Court: Exxon must go to trial over climate crimes
The ruling, along with another important court decision coming later this week, will force the company to face justice over crimes it lied about.
The Massachusetts Supreme Court ruled Tuesday that ExxonMobil, the largest oil company in the United States, must stand trial on charges of lying about the climate crisis and covering up the fossil fuel industry's role in worsening environmental devastation.
Exxon claimed the case was politically motivated by Massachusetts Attorney General Maura Healey and amounted to an attempt to prevent the company from exercising its right to free speech.
However, the state's supreme judicial court unanimously dismissed the claim, dealing another blow to the oil industry's efforts to stave off a nationwide wave of lawsuits over its role in global warming.
Exxon is accused in Healey's lawsuit of violating the state's consumer protection laws by concealing what it knew about the climate impact of burning fossil fuels for decades.
The state also claims that the company misled investors about the risks that global warming poses to its business.
Exxon alleged that the lawsuit violated legislation prohibiting so-called strategic lawsuits against public participation, or SLAPPs, which are used by wealthy individuals and corporations to silence critics. The Massachusetts Supreme Judicial Court ruled that anti-SLAPP laws do not apply to government cases.
More GOOD news 💪...a US court has ruled Exxon must go to trial over alleged climate crimes.— Chris Bettles (@ChrisBettles1) May 25, 2022
Exxon will now face a trial over accusations that it lied about the climate crisis and covered up the fossil fuel industry’s role in worsening environmental devastation.
A federal court also refused to put a block on the state's legal action in March, ruling that Exxon was required to turn over documents to investigators.

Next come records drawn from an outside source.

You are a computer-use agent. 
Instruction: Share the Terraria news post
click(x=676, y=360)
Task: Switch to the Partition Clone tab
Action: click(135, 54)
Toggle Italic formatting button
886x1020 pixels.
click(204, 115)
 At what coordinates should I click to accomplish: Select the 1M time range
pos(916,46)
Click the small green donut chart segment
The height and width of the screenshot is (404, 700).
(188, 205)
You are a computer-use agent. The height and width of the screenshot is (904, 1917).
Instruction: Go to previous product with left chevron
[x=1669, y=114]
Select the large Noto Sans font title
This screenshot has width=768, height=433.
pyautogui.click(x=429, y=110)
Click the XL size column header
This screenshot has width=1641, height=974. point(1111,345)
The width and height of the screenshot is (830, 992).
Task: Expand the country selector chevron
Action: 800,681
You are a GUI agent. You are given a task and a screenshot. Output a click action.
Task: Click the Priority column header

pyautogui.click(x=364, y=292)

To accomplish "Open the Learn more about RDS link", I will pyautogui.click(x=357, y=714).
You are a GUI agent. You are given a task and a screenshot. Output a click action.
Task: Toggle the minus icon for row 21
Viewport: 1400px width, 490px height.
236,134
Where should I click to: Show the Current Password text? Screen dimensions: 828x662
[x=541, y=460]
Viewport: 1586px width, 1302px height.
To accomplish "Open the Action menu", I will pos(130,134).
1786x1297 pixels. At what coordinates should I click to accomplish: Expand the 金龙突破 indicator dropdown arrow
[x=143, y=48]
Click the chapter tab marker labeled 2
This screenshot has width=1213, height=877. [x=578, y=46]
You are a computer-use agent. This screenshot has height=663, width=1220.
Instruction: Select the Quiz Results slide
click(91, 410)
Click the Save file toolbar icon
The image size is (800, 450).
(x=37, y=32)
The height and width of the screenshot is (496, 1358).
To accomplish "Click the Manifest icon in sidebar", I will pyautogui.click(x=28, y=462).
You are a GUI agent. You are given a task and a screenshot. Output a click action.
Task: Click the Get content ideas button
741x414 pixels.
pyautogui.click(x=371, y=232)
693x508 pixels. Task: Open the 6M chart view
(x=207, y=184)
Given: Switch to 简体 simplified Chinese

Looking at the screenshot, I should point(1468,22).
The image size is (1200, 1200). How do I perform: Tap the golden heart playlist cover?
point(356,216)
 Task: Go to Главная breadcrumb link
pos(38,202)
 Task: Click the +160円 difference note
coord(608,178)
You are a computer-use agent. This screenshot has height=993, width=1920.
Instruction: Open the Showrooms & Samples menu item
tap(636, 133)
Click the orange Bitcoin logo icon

On Monday, a federal appeals court ruled that a lawsuit filed by Rhode Island against 21 fossil fuel companies, including Exxon, BP, and Shell, could proceed in state court. Companies that use fossil fuels are attempting to shift cases to federal courts, which they see as a more welcoming venue.
State systems, for example, frequently allow for a much broader discovery process, which could force Exxon and other companies to hand over highly embarrassing documents revealing what they knew about the climate crisis, when they knew it, and how they responded.
At least ten other federal courts across the country have rejected the industry's efforts to remove similar cases from state courts.
So far this year, federal appeals courts in Colorado, Maryland, and California have issued similar decisions.
It is worth mentioning that the largest fossil fuel businesses in the world made a major profit: $93.3 billion, to be precise, following the global chaos following the war in Ukraine.
Exxon made $8.8 billion, which marked a 300% increase year-on-year in 2021.
While corporates have been cashing up massive numbers, the world has been dealing with unprecedented inflation.
Climate activists and environmentalists have called the profits "obscene," arguing that fossil fuel profits would not be so rewarding if governments handled the climate crisis as they should.
The increasing oil profits are alarming given that scientists have repeatedly warned that the world should move towards less dependency on fossil fuels in order to avoid various disasters, including heatwaves, drought, and other climate emergencies.